* MATERIAL *
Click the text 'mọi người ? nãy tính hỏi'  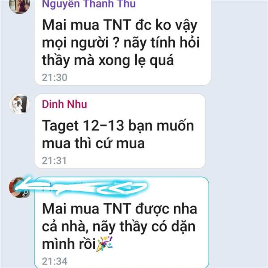tap(121, 42)
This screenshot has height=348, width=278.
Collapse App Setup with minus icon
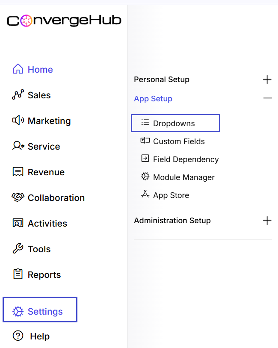(x=267, y=98)
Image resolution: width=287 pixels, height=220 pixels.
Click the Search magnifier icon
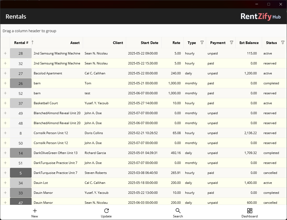click(x=178, y=211)

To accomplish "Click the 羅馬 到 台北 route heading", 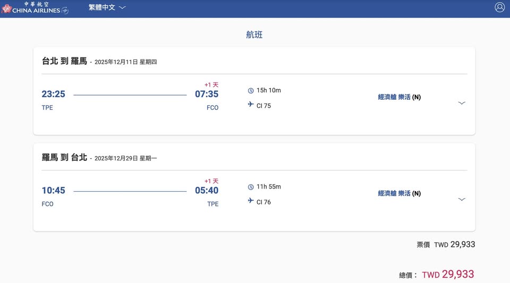I will (x=64, y=158).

* YOUR INSTRUCTIONS *
Find every line in the records that contains the string "width" and copy each one. Case matters.

* SOLVED PROBLEM *
This screenshot has height=348, width=278.
Image resolution: width=287 pixels, height=220 pixels.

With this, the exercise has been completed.